Currently rather than outsource, I "co-source" billing and pay about 5%. We enter charges into the practice management system. They are scrubbed immediately and checked for errors. If any obvious errors we correct them (ie, like "patient is enrolled in a hospice, if you are not an employer of hospice enter modifier GV to indicate such".
Then the claim goes off to the billing company. They send it to the primary /secondary/tertiary insurance. They pay clearing house fees. They apply the insurance and patient payments. They get on the phone and followup on unpaid claims. They adjudicate complicated claims where there are takebacks and rebills. This is where I think billing companies excel. They do this stuff all the time. Clean claims that go through on first pass that are paid are easy for a solo office. Throw a monkey wrench into the claim and it's no longer easy.

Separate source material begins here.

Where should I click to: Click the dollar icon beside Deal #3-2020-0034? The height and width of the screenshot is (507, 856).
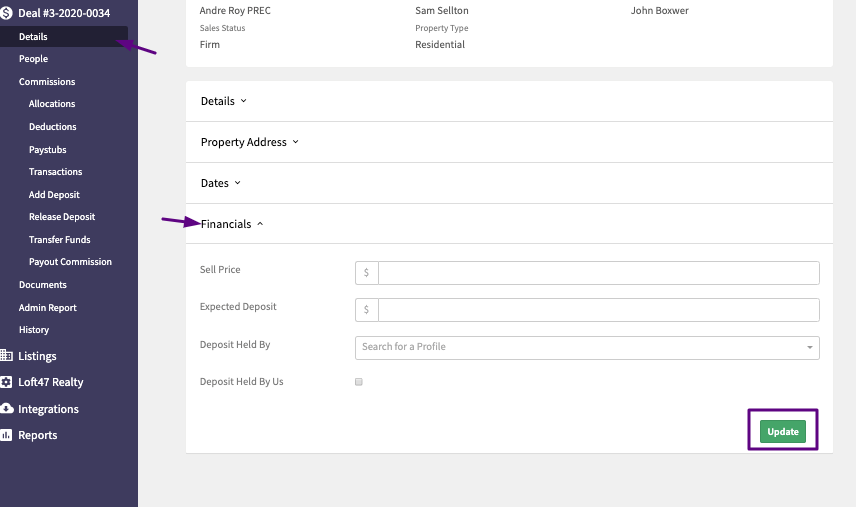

So in summary, I think that the doctor should choose the codes. However, if you are in solo practice, In my opinion , better to let professional followup on claims, unless you are just dang lucky enough to be able to employ an experienced biller.
One more point, I will second what Leslie and someone else said. We switched billing systems back in 2002. We just kept the old billing computer going for like 4-6 months and put all new charges on new system and manually inputted patient data into new system. Maybe things have progressed since then, but there is little incentive for old billing company to hand you data on silver platter in easy to import format.